Assignment: In the passage on dyslexia below, write out word for word the part that opens with the words containing "Children with dyslexia" and closes with "their whole persona.".

Selected passage:
##########

Children with dyslexia will fail to progress in the early stages of learning, although they may seem to have the ability to achieve in line with their peers. This seems to be because they need to be taught very explicitly in order to pick-up and remember what they have been taught. Dyslexia is one of the most commonly occurring developmental differences, and it runs in families, so that if a parent is dyslexic, there is a 50 per cent chance that the child too will be dyslexic. The good news is that with appropriate support dyslexic children can be helped to overcome their problems with reading, writing, spelling and phonology, and even their self-esteem. The bad news is that without this help, they will fall further and further behind, and this will impact not just on their achievement but on their whole persona.

##########

Material shown:
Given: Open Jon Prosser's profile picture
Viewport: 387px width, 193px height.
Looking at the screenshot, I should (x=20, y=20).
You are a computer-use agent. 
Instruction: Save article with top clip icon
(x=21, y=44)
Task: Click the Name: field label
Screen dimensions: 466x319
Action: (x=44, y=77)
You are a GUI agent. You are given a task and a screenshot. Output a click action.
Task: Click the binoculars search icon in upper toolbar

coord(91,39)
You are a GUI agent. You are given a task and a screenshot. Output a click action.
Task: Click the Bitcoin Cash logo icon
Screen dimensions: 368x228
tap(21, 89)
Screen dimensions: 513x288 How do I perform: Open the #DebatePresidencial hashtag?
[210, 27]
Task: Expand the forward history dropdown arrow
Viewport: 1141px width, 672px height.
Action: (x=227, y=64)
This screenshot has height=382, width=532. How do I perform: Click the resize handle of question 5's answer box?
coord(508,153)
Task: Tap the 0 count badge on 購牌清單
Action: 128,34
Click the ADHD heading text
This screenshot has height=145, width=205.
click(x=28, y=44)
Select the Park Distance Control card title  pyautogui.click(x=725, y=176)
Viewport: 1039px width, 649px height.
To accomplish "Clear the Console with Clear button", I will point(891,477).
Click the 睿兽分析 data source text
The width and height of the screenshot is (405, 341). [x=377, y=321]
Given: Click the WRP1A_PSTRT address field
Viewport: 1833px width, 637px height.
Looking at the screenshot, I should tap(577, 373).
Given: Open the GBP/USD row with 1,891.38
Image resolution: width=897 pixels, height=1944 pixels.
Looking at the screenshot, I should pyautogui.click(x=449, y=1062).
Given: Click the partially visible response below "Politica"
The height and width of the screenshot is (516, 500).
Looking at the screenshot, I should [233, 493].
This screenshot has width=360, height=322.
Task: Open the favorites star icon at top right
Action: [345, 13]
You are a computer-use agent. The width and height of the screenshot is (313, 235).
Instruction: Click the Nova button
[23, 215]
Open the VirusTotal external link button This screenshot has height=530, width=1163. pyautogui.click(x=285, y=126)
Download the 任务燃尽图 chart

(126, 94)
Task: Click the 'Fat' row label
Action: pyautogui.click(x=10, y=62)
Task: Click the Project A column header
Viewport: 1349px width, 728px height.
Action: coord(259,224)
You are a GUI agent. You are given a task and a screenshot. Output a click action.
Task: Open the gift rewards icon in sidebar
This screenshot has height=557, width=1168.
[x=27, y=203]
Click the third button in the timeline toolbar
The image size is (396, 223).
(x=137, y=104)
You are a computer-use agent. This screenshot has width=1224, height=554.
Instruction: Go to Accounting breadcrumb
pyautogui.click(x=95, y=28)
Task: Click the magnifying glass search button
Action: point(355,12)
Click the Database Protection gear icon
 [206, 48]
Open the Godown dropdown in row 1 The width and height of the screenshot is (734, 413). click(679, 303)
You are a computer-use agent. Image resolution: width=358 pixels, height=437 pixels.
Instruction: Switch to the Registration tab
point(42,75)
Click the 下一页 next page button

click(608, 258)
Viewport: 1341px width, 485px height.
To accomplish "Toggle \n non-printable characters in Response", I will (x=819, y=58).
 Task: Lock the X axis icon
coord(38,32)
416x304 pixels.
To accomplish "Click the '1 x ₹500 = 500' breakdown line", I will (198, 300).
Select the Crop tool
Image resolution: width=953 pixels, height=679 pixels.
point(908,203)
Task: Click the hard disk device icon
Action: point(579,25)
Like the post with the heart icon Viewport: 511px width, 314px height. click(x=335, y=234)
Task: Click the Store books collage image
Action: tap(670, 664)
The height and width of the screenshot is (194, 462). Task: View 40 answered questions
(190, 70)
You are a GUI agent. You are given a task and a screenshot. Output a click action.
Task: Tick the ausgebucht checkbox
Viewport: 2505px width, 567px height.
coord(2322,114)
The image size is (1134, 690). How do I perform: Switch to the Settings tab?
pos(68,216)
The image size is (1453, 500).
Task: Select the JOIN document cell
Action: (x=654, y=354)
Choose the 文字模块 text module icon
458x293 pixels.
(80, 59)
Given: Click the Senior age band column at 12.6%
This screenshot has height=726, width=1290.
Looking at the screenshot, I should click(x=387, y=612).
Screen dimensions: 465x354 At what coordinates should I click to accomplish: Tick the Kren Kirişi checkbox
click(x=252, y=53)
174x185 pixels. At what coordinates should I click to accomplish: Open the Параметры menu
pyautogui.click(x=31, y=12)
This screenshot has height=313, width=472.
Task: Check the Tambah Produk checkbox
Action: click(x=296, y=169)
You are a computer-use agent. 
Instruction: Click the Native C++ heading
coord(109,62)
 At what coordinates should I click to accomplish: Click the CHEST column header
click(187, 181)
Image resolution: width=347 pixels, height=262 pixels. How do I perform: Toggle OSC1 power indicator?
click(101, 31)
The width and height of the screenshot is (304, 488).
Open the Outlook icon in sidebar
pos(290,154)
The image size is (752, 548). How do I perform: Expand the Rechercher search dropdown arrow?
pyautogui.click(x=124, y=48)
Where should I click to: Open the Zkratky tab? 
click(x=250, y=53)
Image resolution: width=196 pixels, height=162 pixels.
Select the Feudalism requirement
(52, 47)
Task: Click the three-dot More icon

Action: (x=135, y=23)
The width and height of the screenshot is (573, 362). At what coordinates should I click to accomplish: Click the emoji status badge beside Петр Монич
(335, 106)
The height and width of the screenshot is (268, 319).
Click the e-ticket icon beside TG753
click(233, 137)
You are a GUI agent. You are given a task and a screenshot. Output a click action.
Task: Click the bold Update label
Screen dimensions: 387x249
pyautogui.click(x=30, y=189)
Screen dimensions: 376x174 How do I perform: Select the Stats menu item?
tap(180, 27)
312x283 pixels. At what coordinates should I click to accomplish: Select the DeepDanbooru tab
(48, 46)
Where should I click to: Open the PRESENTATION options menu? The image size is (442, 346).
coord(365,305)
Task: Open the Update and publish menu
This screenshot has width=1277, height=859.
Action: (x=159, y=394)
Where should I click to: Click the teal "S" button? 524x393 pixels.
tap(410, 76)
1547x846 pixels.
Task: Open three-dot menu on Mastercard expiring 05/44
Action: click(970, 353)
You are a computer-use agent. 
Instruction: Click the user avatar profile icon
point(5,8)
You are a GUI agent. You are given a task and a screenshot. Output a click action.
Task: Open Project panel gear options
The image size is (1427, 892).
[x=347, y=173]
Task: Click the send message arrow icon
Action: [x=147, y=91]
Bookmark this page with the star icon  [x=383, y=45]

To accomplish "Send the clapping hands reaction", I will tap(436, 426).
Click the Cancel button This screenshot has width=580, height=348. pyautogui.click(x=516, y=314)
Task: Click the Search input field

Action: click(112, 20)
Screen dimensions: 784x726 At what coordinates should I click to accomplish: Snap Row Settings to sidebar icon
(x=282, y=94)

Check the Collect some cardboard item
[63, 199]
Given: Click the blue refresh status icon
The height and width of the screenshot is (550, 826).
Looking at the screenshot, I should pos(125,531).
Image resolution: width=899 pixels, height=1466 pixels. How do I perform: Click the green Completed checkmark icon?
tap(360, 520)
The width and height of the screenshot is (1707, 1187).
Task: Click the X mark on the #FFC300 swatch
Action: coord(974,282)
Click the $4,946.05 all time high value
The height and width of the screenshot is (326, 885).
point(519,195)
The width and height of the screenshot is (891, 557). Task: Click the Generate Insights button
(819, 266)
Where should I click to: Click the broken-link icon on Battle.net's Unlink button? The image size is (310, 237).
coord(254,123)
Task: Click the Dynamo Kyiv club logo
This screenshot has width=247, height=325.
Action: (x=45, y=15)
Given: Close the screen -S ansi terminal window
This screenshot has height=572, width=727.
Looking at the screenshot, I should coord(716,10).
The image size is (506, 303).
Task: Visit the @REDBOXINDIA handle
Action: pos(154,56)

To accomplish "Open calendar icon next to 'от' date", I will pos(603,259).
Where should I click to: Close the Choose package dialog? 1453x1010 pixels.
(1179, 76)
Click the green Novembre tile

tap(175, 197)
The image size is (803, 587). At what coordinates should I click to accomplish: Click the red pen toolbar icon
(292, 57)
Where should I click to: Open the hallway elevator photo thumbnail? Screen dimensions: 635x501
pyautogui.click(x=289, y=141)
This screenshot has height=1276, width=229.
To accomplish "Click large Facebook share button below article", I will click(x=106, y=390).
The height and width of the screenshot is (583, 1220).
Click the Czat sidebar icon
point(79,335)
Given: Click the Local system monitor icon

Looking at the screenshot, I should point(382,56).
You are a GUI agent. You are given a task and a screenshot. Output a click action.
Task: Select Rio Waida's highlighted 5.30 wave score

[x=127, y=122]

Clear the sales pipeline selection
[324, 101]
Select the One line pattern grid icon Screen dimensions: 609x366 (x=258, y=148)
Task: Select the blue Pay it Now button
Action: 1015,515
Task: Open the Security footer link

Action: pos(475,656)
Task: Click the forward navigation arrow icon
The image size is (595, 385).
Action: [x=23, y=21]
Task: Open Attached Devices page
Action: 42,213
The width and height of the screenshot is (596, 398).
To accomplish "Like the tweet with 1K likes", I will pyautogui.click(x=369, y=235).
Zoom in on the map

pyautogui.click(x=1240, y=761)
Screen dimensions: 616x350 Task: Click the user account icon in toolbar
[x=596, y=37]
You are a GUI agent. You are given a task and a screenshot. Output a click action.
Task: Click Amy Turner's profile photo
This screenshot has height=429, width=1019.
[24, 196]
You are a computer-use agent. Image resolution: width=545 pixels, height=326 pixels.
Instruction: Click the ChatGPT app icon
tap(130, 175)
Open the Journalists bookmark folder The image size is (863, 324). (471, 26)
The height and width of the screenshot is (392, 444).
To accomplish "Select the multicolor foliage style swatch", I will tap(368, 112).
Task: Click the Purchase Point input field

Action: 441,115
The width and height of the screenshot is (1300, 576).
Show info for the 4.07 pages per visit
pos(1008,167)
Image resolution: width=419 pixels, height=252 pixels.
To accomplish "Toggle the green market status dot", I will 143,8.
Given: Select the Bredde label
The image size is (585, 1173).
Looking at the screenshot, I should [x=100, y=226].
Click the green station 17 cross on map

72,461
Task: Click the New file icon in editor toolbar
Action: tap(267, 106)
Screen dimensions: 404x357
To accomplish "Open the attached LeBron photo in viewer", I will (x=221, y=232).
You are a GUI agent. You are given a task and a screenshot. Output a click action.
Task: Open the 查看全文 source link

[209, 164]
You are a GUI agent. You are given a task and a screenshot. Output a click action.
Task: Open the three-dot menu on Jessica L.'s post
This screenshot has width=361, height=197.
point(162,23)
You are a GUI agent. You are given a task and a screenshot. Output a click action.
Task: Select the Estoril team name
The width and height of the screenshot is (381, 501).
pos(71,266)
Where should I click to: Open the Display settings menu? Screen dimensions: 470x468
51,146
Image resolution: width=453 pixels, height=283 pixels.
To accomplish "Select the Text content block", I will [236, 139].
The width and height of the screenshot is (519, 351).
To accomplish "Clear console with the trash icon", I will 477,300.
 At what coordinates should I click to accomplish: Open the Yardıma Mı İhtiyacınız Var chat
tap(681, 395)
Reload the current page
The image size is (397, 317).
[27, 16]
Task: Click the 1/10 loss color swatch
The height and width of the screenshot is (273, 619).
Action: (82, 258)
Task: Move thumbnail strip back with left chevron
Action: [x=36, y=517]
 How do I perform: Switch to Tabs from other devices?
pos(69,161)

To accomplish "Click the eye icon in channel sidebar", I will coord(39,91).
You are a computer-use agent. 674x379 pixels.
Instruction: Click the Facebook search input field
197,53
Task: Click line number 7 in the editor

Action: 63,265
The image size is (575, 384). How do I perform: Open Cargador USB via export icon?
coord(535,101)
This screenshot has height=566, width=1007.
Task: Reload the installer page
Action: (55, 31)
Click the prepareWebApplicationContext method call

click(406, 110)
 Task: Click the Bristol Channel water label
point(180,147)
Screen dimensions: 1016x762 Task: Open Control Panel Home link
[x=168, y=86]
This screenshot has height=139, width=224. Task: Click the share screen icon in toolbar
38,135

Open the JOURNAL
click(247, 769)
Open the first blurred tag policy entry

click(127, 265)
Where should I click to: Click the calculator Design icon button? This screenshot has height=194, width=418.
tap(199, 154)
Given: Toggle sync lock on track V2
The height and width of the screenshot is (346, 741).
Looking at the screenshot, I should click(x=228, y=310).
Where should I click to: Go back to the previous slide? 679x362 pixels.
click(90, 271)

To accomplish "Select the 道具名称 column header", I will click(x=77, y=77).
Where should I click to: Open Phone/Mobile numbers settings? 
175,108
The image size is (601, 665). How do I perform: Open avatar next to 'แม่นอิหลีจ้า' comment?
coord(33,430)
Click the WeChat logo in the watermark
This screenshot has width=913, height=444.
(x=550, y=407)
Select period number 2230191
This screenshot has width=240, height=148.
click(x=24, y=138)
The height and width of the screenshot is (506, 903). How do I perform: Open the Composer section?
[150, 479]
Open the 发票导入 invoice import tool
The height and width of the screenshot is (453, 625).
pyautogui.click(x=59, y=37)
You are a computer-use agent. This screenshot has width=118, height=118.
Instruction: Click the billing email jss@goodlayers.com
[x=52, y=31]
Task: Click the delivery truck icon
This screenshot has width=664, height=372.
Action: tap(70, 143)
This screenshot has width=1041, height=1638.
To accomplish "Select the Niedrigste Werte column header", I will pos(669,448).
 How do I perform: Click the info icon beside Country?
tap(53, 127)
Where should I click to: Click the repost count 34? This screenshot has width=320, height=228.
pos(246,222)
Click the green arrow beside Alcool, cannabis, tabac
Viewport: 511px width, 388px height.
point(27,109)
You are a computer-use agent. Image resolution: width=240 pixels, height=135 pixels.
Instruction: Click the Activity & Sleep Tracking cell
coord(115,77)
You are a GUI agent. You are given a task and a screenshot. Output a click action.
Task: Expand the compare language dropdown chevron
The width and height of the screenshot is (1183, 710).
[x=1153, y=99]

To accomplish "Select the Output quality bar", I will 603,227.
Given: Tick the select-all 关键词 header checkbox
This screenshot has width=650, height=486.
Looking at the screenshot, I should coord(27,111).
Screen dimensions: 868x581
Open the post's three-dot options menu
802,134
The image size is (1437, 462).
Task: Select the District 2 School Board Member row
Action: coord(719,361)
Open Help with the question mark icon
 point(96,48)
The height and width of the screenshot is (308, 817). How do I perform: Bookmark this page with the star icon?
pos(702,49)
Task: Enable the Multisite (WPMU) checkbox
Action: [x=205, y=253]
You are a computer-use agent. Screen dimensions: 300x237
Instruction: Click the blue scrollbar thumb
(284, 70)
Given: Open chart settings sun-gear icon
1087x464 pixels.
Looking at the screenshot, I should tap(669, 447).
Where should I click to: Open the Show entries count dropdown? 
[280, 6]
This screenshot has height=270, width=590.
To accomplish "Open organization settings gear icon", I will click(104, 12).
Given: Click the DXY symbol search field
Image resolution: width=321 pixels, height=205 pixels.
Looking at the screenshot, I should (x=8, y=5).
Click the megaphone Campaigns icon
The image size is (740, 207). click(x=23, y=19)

##########

Result:
Children with dyslexia will fail to progress in the early stages of learning, although they may seem to have the ability to achieve in line with their peers. This seems to be because they need to be taught very explicitly in order to pick-up and remember what they have been taught. Dyslexia is one of the most commonly occurring developmental differences, and it runs in families, so that if a parent is dyslexic, there is a 50 per cent chance that the child too will be dyslexic. The good news is that with appropriate support dyslexic children can be helped to overcome their problems with reading, writing, spelling and phonology, and even their self-esteem. The bad news is that without this help, they will fall further and further behind, and this will impact not just on their achievement but on their whole persona.